The applicant contended that "it has been acknowledged in separate proceedings before the Irish Courts that ... records [of requests made by the authorities in the particular country under the MLA processes, and the ensuing responses] exist". However, he has not provided this Office with any evidence of the fact, or extent, of such "acknowledge[ment]" and thus, I have no reason to dispute Ms Lyons' view regarding the lack of evidence to support his contention that it is a matter of record that relevant records exist.
Finally, the applicant referred to the February 2012 judgment of the Supreme Court in the Damache case, which found that searches carried out under section 29 of the Offences Against The State Act are unconstitutional and that material so gathered cannot be said to have been obtained in accordance with the law. In this regard, he quoted the wording of section 23(3)(a)(i) of the FOI Act, which provides that section 23(1)(a)(i) does not apply to a record if it "discloses that an investigation for the purpose of the enforcement of any law, or anything done in the course of such an investigation, or for the purposes of the prevention or detention of offences or the apprehension or prosecution of offenders is not authorised by law or contravenes any law".
Firstly, even where section 23(3)(a)(i) applies, one must also consider section 23(3)(b), which requires the head to form an opinion as to whether the public interest would, on balance be better served by granting than by refusing to grant the request concerned. Secondly, it has not been explained to me how the Damache judgment is of relevance to this review, or how it may have any general relevance to actions carried out further to requests for assistance under the MLA process. Thus, I have no basis to accept that section 23(3)(a)(i) may be relevant due to the Damache judgment, in which case section 23(3)(b) need not be addressed.
In short, I agree with Ms Lyons' general views as to why records relating to requests under the MLA processes, if they existed, would be exempt under section 23(1)(a)(i) in the first place, and as to why disclosure of the existence or otherwise of such records would have the effect specified in section 23(1)(a)(i) such that section 23(2) is applicable. As the applicant has not given any evidence of his contentions that it is a matter of public record that any such requests were received and/or acted upon, I therefore find that the Department's reliance on section 23(2) is justified in the circumstances of this case.

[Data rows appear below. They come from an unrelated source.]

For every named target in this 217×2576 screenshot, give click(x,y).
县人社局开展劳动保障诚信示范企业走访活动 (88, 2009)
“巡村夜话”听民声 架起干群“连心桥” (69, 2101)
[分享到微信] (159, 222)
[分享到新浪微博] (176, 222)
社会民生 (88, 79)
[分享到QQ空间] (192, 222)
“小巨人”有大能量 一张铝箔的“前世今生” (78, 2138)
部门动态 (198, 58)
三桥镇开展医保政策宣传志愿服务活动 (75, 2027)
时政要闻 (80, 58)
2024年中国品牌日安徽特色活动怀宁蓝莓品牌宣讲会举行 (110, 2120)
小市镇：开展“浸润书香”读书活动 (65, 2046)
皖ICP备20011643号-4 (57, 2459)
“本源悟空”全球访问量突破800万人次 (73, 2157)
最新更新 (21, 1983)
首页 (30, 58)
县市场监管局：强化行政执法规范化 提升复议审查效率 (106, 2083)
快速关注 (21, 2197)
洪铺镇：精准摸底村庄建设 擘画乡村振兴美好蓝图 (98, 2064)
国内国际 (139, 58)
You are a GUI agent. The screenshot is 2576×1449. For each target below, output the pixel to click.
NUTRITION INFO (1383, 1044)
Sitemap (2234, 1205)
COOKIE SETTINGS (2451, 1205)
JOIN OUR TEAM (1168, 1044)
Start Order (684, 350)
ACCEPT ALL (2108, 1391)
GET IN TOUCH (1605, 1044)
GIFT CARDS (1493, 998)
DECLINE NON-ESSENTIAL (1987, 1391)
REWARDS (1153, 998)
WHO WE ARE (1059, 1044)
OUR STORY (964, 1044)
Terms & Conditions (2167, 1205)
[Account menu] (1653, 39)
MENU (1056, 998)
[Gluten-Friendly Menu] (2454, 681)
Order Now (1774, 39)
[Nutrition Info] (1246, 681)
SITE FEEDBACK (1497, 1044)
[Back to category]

Having carried out a review under section 34(2) of the FOI Act, I hereby affirm the Department's refusal to confirm or deny the existence of records under section 23(2) of the FOI Act.
A party to a review, or any other person affected by a decision of the Information Commissioner following a review, may appeal to the High Court on a point of law arising from the decision. Such an appeal must be initiated not later than eight weeks from the date on which notice of the decision was given to the person bringing the appeal.